Operational Transformations as an algorithm for automatic conflict resolution.

OT provide mechanism that allow multiple users to work on same document on same time without conflit.

OT: Transform parameter of editing operation according the effects of previously executed operations concurrent operation so that transformed object can achieve the correct effect and document consistency .

Operational Transformations as an algorithm for automatic conflict resolution

1. Introduction

Automatic conflicts resolution algorithms in distributed systems with more than one leader nodes (In this article by leader node we mean a node which accepts data changing requests) is quite interesting research field. There are different approaches and algorithms in this area with their own trade-offs and in this article we will focus on Operational Transformation technology which is aimed to solve conflicts in collaborative editing applications like Google Docs or Etherpad.

Collaborative editing is a difficult task to solve from a development point of view because clients can be doing changes in the same parts of text at almost the same time. To imitate immediate response each client has to maintain its own local copy of the document, otherwise clients would have wait till their changes are synced with other clients and that can and will take a noticeable amount of time. So the main issue in collaborative editing is to ensure consistency between local replicas i.e. all replicas have to converge to the identical, correct version of the document (Note we can not require all replicas to have an identical copy of the document at some point in time as the editing process can be endless).

1.1 First versions of Google Docs

First versions of Google Docs (as well as other similar applications) used a comparison of document versions. Imagine we have two clients — Alice and Bob and their documents are synchronized. When the server receives changes from Alice it calculates the diff between her version and its and tries to merge them. Then the server sends the merged version to Bob. If Bob has his own unsent changes he tries to merge received server’s version with his. And the process repeats.

Quite often this approach doesn’t work well. For example, imagine that Alice, Bob, and server start from the synchronized document “The quick brown fox”.

Alice bolds the words “brown fox” and at the same time Bob changes “fox” to “dog”. Alice’s changes arrived first at the server, it applies and sends changes further to Bob. The correct result of the merge should be “The quick brown dog”, but merging algorithms do not have enough information to perform the correct merge. From their perspective “The quick brown fox dog”, “The quick brown dog”, “The quick brown dog fox” are all correct and valid results. (In such cases in git you would have merge conflicts and you would have to merge manually). So that is the main problem — we can not rely on the merge with such an approach.

1.2 Latest Google Docs versions

Latest Google Docs versions follow another approach — a document is stored as a sequence of operations and they are applied in order (by order here we mean a total order) instead of comparing versions of documents.

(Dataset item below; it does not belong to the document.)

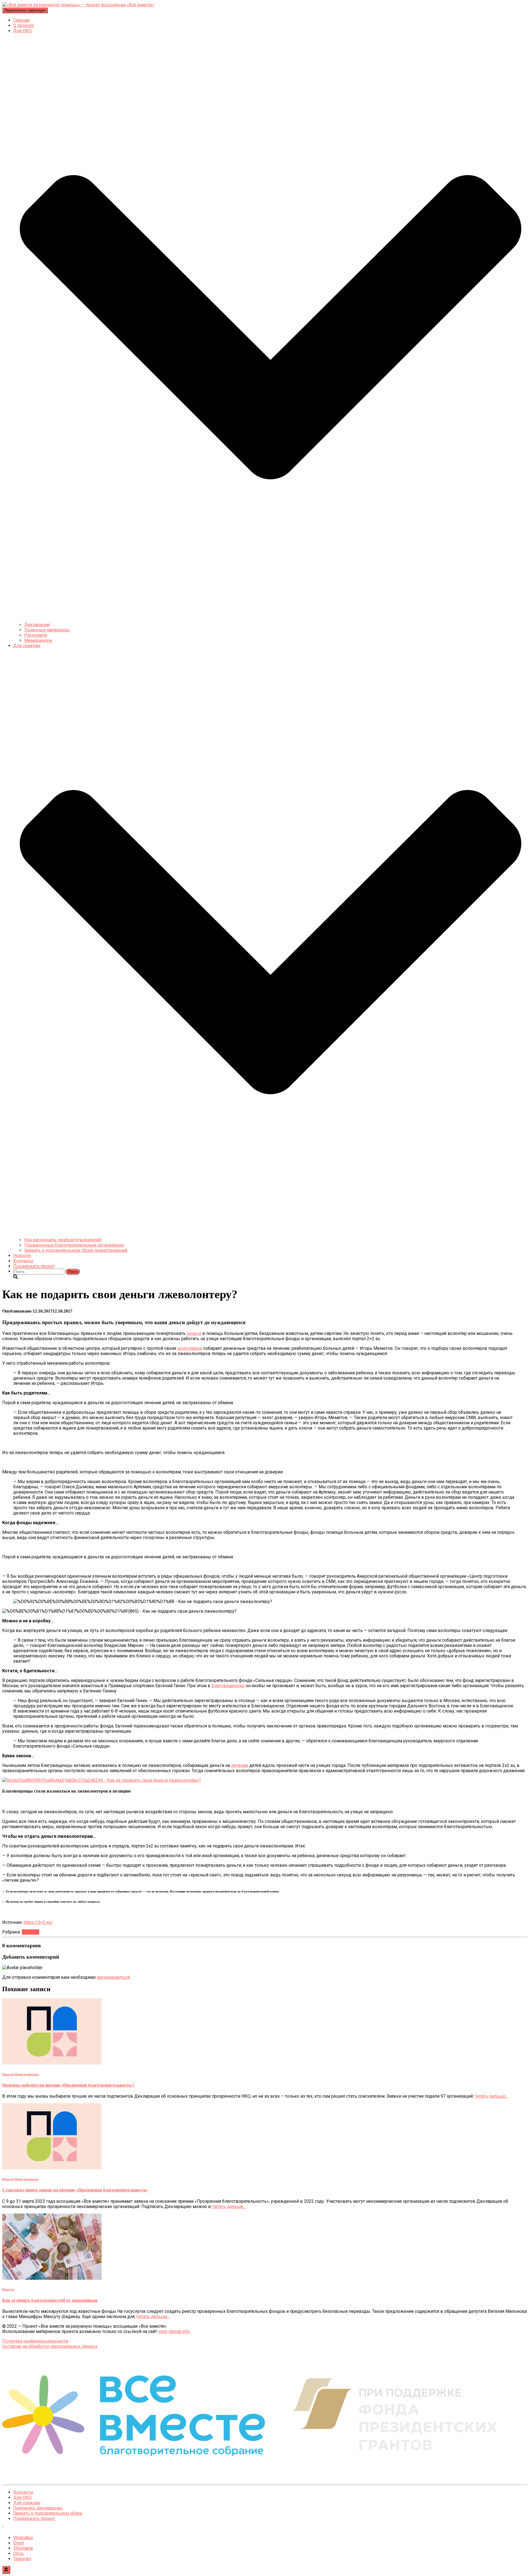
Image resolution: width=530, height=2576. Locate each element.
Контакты (23, 1260)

Ok, now we need to understand when to apply changes — we need a collaboration protocol. In Google Docs all operations are down to 3 possible types:

• Insert text
• Delete text
• Apply style

When you edit a document all changes are appended to the changelog in one of those 3 types and the changelog is replayed from some point when you open a document.

(First (public) Google project with OT support was Google Wave and its set of possible operations was much richer)

1.3 Example

Let Alice and Bob start from a synchronized document “LIFE 2017”.

Alice changes 2017 to 2018 and that actually creates 2 operations:

At the same time Bob changes the text to “CRAZY LIFE 2017”:

If Bob just applies Alice’s delete operation when he receives it then he gets an incorrect document (the digit 7 should have been deleted instead):

Bob needs to transform the delete operation accordingly to his local changes to get the correct state of the document :

Now it is perfect.

To make it more formal, let’s consider the following example:

then

Voila! Described algorithm is the Operational Transformation.

2. Operational Transformation

2.1 Consistency models

Few consistency models have been developed to provide consistency for OT. Let’s consider one of them — CCI model.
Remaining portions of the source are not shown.